Lista de tarefas
1. Repete o trecho do acórdão que começa em "Nada obsta ao" e termina em "profere-se decisão sumária.".
2. Segundo o acórdão, quem é o relator?
3. Enumera todos os descritores indicados no acórdão.

Texto fornecido
+--
Acórdão do Tribunal da Relação de Coimbra
Processo:
17/15.0T8SAT-A.C1
Nº Convencional: JTRC
Relator: ARLINDO OLIVEIRA
Descritores: PERÍCIA
OBJECTO
AMPLIAÇÃO
Data do Acordão: 12/15/2015
Votação: DECISÃO SUMÁRIA
Tribunal Recurso: COMARCA DE VISEU, SÁTÃO, INSTÂNCIA LOCAL – SECÇÃO DE COMPETÊNCIA GENÉRICA
Texto Integral: S
Meio Processual: APELAÇÃO
Decisão: REVOGADA
Legislação Nacional: ARTIGO 476.º, N.ºS 1 E 2, DO NCPC
Sumário: O alargamento do objecto da perícia oficiosamente determinada só pode ser indeferido pelo juiz com fundamento na sua impertinência ou carácter dilatório.
Decisão Texto Integral:             Recurso próprio, recebido no devido efeito.

            Nada obsta ao conhecimento do seu objecto.

Por entender que a questão é simples, ao abrigo do disposto no artigo 656.º do NCPC, profere-se decisão sumária.
+--
Registos de indicação para texto e elementos
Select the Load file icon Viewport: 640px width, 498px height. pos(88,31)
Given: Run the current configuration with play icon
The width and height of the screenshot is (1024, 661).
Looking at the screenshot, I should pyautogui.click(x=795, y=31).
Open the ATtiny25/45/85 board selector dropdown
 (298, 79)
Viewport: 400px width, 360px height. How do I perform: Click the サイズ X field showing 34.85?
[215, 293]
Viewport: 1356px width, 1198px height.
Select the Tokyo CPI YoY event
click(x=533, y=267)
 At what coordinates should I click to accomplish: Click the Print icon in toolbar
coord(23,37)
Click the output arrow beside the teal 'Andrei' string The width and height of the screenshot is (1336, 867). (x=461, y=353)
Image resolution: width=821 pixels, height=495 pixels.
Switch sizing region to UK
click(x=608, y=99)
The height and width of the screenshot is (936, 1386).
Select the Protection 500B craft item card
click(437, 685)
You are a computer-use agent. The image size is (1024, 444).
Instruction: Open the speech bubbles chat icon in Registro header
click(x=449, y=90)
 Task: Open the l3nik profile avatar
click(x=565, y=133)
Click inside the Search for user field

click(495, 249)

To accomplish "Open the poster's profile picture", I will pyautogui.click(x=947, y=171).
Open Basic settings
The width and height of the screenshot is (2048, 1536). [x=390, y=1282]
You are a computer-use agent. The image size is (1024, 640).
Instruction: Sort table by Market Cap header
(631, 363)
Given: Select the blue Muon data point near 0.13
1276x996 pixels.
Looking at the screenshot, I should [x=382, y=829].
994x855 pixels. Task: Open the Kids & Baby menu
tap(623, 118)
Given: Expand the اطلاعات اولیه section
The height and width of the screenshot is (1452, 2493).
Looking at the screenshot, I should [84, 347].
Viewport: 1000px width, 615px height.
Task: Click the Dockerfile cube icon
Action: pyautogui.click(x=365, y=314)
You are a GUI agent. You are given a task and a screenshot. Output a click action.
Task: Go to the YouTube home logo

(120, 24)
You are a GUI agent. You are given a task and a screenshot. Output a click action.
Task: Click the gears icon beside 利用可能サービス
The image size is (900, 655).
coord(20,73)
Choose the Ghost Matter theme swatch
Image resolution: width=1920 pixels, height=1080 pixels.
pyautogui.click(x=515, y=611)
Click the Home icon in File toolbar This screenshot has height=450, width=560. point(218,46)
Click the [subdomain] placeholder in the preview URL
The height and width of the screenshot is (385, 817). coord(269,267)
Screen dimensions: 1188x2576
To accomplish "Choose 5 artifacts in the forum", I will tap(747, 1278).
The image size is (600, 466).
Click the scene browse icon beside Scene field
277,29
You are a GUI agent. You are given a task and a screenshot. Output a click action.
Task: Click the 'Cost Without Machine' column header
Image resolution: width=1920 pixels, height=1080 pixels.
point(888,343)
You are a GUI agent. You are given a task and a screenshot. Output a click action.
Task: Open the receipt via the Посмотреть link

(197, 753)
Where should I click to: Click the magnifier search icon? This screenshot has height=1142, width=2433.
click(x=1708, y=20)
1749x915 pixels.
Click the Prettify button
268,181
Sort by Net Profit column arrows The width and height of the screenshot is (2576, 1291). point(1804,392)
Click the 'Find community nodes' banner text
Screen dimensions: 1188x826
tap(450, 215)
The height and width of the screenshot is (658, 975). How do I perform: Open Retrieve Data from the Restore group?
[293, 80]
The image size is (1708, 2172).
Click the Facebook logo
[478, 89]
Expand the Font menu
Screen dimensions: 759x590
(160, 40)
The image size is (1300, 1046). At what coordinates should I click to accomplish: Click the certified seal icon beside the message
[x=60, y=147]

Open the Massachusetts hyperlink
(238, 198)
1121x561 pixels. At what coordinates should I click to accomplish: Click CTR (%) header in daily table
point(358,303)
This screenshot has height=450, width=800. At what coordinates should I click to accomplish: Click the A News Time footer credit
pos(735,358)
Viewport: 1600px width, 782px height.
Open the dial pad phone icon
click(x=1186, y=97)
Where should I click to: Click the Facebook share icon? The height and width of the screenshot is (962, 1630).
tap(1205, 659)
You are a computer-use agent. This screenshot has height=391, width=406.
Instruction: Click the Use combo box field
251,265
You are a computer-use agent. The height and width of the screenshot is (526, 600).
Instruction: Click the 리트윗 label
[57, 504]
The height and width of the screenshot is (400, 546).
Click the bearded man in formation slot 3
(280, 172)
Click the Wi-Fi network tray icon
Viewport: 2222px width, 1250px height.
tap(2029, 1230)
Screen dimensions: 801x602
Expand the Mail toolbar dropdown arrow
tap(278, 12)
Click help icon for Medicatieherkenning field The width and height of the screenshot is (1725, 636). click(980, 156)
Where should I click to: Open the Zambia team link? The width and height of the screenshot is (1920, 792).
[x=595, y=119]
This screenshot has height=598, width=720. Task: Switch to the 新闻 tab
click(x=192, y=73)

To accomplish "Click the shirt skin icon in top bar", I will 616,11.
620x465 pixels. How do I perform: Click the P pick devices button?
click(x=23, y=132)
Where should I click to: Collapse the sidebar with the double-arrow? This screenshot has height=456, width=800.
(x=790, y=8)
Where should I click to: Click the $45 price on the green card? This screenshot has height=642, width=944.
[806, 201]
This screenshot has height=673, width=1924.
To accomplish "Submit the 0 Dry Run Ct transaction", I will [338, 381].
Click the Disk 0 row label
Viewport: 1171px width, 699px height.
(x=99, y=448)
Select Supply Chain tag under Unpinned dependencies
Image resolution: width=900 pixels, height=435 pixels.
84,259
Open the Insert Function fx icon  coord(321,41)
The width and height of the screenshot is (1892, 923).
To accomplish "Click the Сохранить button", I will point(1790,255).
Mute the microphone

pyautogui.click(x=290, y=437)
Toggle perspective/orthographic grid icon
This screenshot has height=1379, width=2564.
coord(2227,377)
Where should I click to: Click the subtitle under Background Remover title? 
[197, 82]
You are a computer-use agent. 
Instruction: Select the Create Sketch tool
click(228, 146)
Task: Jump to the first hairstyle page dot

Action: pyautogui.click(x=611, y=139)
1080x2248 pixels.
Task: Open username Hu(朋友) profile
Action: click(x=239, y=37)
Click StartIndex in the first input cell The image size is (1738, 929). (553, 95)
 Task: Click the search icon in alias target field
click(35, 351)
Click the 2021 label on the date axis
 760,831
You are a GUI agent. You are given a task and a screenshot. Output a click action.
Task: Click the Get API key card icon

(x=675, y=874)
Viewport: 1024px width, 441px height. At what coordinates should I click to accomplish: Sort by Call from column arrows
+--
Conjunto de respostas
1.
Nada obsta ao conhecimento do seu objecto.

Por entender que a questão é simples, ao abrigo do disposto no artigo 656.º do NCPC, profere-se decisão sumária.

2. Arlindo Oliveira.

3. Perícia, objecto, ampliação.